■ Goal of the exercise: Using the data below, reproduce exactly the lines from the line with "Image resolution: width=999" to the line with "Show the 1か月 chart range", both included; pictures must be dropped.

■ The data:
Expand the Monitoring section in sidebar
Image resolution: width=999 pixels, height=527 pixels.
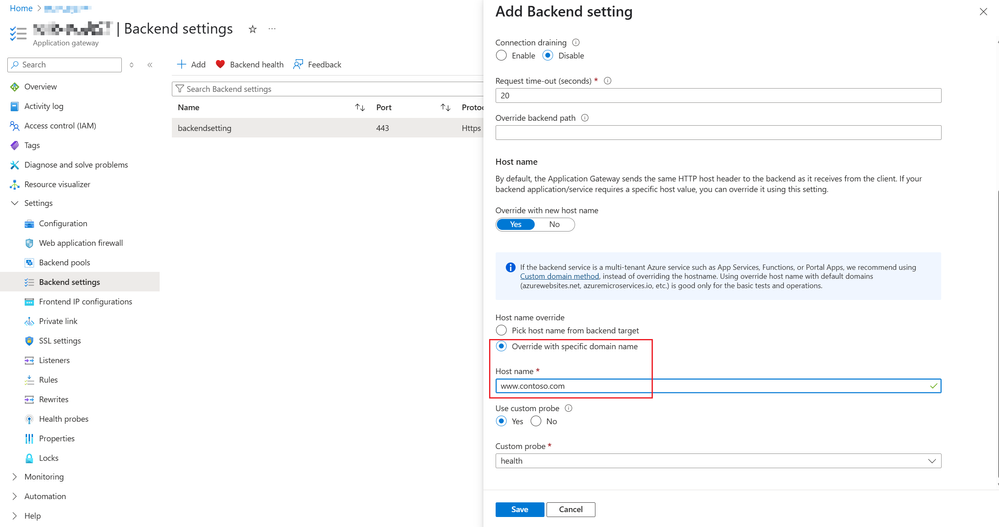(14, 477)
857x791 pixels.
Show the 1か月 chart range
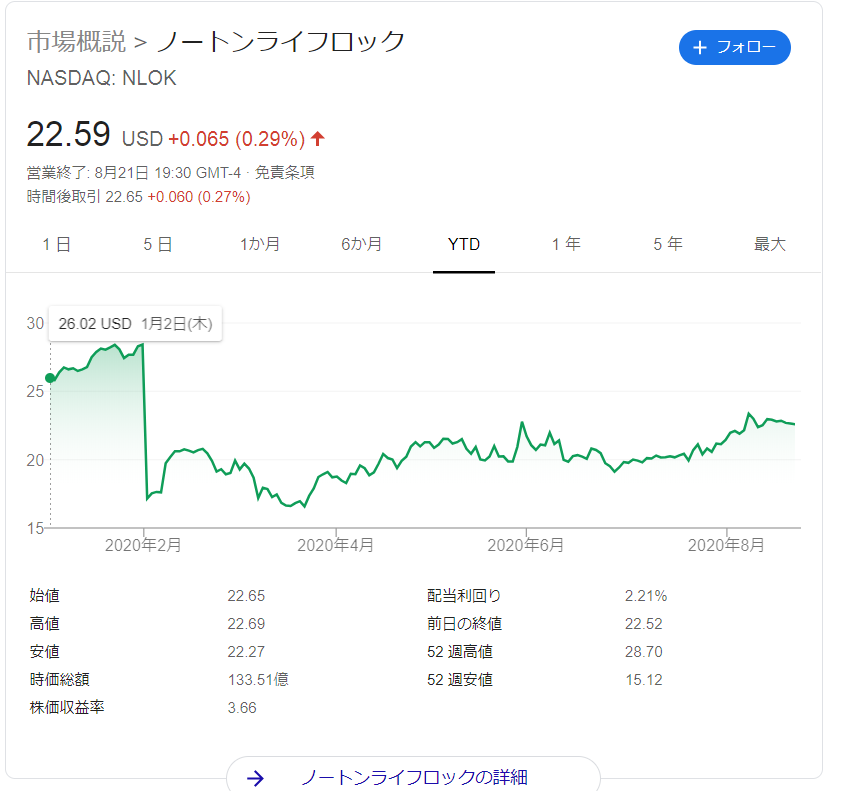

==

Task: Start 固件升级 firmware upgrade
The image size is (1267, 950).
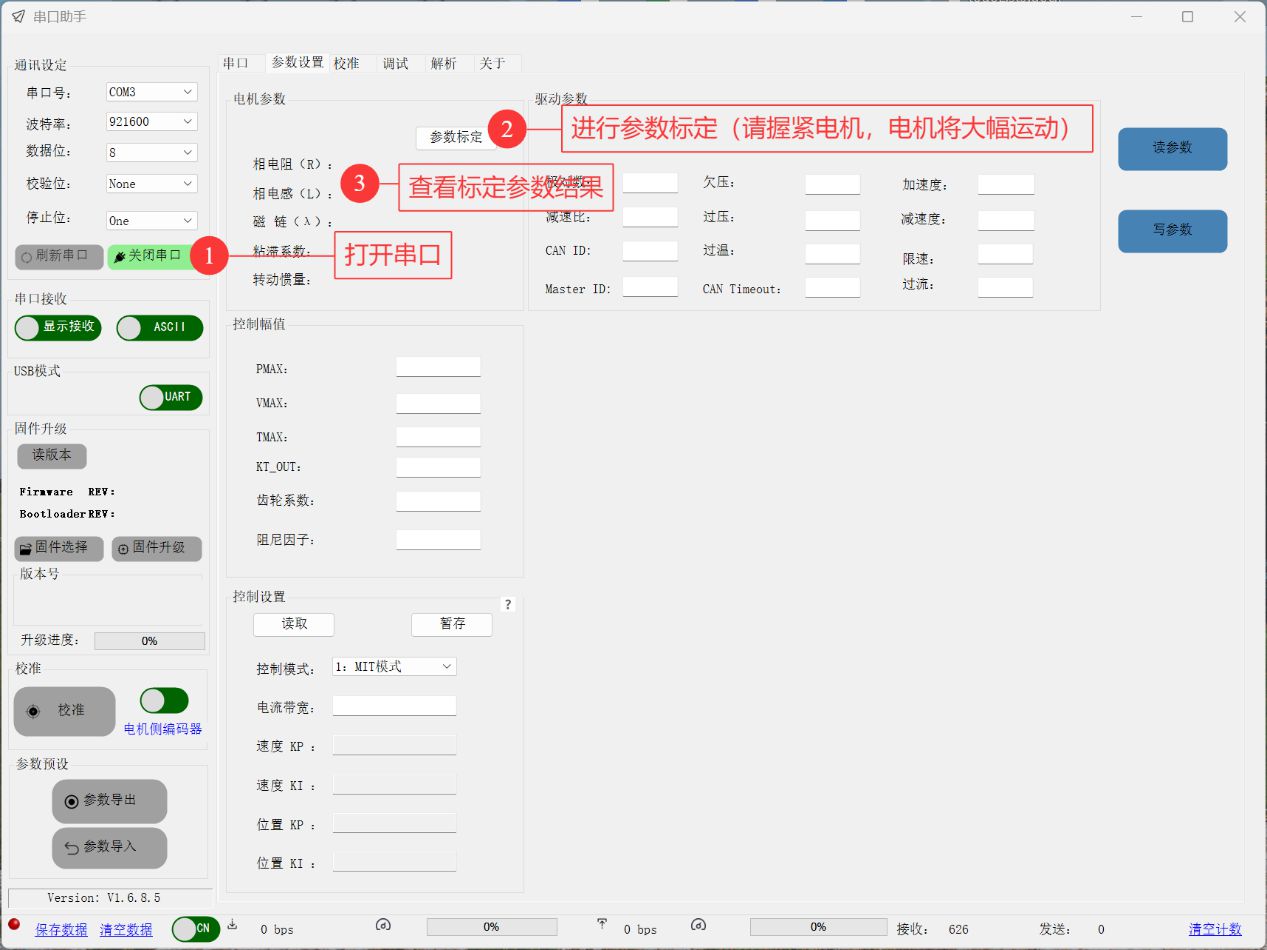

■ Response for this exercise:
Image resolution: width=999 pixels, height=527 pixels.
(14, 477)
857x791 pixels.
Show the 1か月 chart range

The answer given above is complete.